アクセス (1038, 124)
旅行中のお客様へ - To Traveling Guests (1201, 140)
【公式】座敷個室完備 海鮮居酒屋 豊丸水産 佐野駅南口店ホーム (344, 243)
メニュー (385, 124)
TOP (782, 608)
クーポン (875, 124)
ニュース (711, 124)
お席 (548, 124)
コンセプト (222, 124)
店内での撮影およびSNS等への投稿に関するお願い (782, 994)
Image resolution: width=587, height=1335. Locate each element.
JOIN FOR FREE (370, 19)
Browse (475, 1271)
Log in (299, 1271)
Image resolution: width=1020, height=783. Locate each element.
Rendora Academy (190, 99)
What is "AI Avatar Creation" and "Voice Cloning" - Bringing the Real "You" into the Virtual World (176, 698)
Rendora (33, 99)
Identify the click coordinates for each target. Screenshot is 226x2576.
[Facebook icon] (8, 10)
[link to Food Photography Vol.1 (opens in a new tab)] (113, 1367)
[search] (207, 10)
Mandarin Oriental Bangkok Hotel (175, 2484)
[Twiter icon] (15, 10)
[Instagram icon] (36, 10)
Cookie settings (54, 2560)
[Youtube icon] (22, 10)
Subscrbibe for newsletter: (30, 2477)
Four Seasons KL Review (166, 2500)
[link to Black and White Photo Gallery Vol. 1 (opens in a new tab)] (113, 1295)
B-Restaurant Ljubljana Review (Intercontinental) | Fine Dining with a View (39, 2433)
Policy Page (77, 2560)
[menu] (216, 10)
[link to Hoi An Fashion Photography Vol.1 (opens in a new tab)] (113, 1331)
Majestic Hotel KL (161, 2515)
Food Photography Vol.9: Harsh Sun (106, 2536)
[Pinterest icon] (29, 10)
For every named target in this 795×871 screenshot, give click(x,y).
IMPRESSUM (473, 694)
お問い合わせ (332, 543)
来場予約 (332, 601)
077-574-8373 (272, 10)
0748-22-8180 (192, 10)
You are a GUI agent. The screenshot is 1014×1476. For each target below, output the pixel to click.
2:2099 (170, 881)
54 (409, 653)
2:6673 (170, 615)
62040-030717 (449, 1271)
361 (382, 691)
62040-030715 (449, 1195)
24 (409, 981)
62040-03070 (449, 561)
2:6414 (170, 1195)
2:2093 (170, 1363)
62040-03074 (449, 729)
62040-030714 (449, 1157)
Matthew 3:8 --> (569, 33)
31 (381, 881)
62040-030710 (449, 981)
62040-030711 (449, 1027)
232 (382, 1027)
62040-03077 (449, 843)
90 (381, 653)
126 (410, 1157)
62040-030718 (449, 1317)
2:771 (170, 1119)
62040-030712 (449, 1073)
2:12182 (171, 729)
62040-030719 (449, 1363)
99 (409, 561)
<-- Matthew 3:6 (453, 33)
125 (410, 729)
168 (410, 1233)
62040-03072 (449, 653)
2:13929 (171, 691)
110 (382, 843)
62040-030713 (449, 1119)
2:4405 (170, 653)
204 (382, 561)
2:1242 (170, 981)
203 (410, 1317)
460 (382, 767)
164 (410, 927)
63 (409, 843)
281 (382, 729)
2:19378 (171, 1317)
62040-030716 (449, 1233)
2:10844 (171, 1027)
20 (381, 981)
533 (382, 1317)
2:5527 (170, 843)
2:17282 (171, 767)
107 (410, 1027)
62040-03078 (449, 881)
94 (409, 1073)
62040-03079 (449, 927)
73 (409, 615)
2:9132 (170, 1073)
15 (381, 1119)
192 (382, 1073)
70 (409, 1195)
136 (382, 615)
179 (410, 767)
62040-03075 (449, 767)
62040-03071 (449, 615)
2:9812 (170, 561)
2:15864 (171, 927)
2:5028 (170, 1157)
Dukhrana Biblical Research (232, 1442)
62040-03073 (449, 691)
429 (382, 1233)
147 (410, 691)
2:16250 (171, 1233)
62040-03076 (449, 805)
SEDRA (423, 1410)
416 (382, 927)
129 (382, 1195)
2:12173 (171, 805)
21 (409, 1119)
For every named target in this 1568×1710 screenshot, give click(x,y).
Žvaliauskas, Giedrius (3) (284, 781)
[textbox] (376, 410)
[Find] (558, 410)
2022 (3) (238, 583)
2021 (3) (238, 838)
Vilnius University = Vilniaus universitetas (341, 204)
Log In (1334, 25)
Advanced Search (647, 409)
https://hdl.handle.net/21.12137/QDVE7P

Job
Reproduce every item above verbatim, line for line, without changing any character.

Result for this task
アクセス (1038, 124)
旅行中のお客様へ - To Traveling Guests (1201, 140)
【公式】座敷個室完備 海鮮居酒屋 豊丸水産 佐野駅南口店ホーム (344, 243)
メニュー (385, 124)
TOP (782, 608)
クーポン (875, 124)
ニュース (711, 124)
お席 (548, 124)
コンセプト (222, 124)
店内での撮影およびSNS等への投稿に関するお願い (782, 994)
Image resolution: width=587, height=1335. Locate each element.
JOIN FOR FREE (370, 19)
Browse (475, 1271)
Log in (299, 1271)
Image resolution: width=1020, height=783. Locate each element.
Rendora Academy (190, 99)
What is "AI Avatar Creation" and "Voice Cloning" - Bringing the Real "You" into the Virtual World (176, 698)
Rendora (33, 99)
Identify the click coordinates for each target. Screenshot is 226x2576.
[Facebook icon] (8, 10)
[link to Food Photography Vol.1 (opens in a new tab)] (113, 1367)
[search] (207, 10)
Mandarin Oriental Bangkok Hotel (175, 2484)
[Twiter icon] (15, 10)
[Instagram icon] (36, 10)
Cookie settings (54, 2560)
[Youtube icon] (22, 10)
Subscrbibe for newsletter: (30, 2477)
Four Seasons KL Review (166, 2500)
[link to Black and White Photo Gallery Vol. 1 (opens in a new tab)] (113, 1295)
B-Restaurant Ljubljana Review (Intercontinental) | Fine Dining with a View (39, 2433)
Policy Page (77, 2560)
[menu] (216, 10)
[link to Hoi An Fashion Photography Vol.1 (opens in a new tab)] (113, 1331)
Majestic Hotel KL (161, 2515)
Food Photography Vol.9: Harsh Sun (106, 2536)
[Pinterest icon] (29, 10)
For every named target in this 795×871 screenshot, give click(x,y).
IMPRESSUM (473, 694)
お問い合わせ (332, 543)
来場予約 (332, 601)
077-574-8373 (272, 10)
0748-22-8180 (192, 10)
You are a GUI agent. The screenshot is 1014×1476. For each target below, output the pixel to click.
2:2099 (170, 881)
54 (409, 653)
2:6673 (170, 615)
62040-030717 (449, 1271)
361 (382, 691)
62040-030715 (449, 1195)
24 (409, 981)
62040-03070 (449, 561)
2:6414 (170, 1195)
2:2093 (170, 1363)
62040-03074 (449, 729)
62040-030714 (449, 1157)
Matthew 3:8 --> (569, 33)
31 (381, 881)
62040-030710 (449, 981)
62040-030711 (449, 1027)
232 (382, 1027)
62040-03077 (449, 843)
90 (381, 653)
126 (410, 1157)
62040-030718 (449, 1317)
2:771 (170, 1119)
62040-030712 (449, 1073)
2:12182 (171, 729)
62040-030719 (449, 1363)
99 (409, 561)
<-- Matthew 3:6 (453, 33)
125 (410, 729)
168 (410, 1233)
62040-03072 (449, 653)
2:13929 (171, 691)
110 (382, 843)
62040-030713 (449, 1119)
2:4405 (170, 653)
204 (382, 561)
2:1242 (170, 981)
203 (410, 1317)
460 (382, 767)
164 (410, 927)
63 (409, 843)
281 (382, 729)
2:19378 (171, 1317)
62040-030716 (449, 1233)
2:10844 (171, 1027)
20 (381, 981)
533 (382, 1317)
2:5527 (170, 843)
2:17282 (171, 767)
107 (410, 1027)
62040-03078 (449, 881)
94 (409, 1073)
62040-03079 (449, 927)
73 (409, 615)
2:9132 (170, 1073)
15 (381, 1119)
192 (382, 1073)
70 (409, 1195)
136 (382, 615)
179 (410, 767)
62040-03075 (449, 767)
62040-03071 (449, 615)
2:9812 (170, 561)
2:15864 (171, 927)
2:5028 (170, 1157)
Dukhrana Biblical Research (232, 1442)
62040-03073 (449, 691)
429 (382, 1233)
147 (410, 691)
2:16250 (171, 1233)
62040-03076 (449, 805)
SEDRA (423, 1410)
416 (382, 927)
129 (382, 1195)
2:12173 (171, 805)
21 (409, 1119)
For every named target in this 1568×1710 screenshot, give click(x,y).
Žvaliauskas, Giedrius (3) (284, 781)
[textbox] (376, 410)
[Find] (558, 410)
2022 (3) (238, 583)
2021 (3) (238, 838)
Vilnius University = Vilniaus universitetas (341, 204)
Log In (1334, 25)
Advanced Search (647, 409)
https://hdl.handle.net/21.12137/QDVE7P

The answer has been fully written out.